Wang finally broke with Junren's spartan regime early last year and, under her new coach, Mao Dezhen, promptly slid down the ratings in a manner which merely reinforced suspicion about the legality of her Stuttgart performances.

None of her performances rated a place among the top six for the 10,000 metres in 1995 and more damningly still, she was beaten for the first time in two years in the 5,000 metres by teenager Jung Bo.

It all suggested that the woman who brought a whole new concept to the sport, was irreparably broken at the age of 23, only for the fisherman's daughter to bounce back with a renewed sense of purpose this season.

Competing in China's national track and field championships in Nanjing in May, she posted the fastest 10,000 metres time in two years, when winning in 31 minutes 01.76 seconds, twice lapping the field in the process.

Her 5,000 metres time of 14 minutes 51.87 seconds at the same meeting wasn't quite as imposing, but for an athlete who had merely dabbled with the event in the approach to the championships, it still represented excellent running.

Mystique, as much as brilliance, has characterised the remarkable evolution of women's athletics in China and there are now unconfirmed reports that her pre Olympic programme has been upset by injury.

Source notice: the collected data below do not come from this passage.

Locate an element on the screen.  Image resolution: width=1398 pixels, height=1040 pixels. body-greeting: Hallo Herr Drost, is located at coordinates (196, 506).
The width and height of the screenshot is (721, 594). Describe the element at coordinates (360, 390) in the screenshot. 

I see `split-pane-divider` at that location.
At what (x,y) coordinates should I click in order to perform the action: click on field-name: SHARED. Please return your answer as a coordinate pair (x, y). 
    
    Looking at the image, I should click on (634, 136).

We are unlikely to know the validity of those reports until she finally steps on to the track in Atlanta but, for the present, O'Sullivan, like so many other western athletes, can only sit and wonder.

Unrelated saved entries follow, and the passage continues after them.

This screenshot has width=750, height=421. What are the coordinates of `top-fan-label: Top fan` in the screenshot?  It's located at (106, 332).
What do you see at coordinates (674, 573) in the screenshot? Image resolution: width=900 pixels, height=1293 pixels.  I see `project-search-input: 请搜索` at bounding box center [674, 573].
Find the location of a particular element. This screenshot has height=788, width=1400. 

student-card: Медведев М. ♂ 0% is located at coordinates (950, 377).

China is sending just 33 track and field athletes just nine more than Ireland to the Games, but the list does not include Qu Yunxia who beat O'Sullivan in the 1,500 metres final in Stuttgart.

Qu, whose time of three minutes 50.48 seconds is still by far the best in the 1,500 metres, is one of the few athletes who have kept faith with Junren. But, in keeping with the pattern of the break up of the most feared squad in the sport she has not been remotely close to her best this year.

In all, women won 34 of China's 54 medals in Barcelona.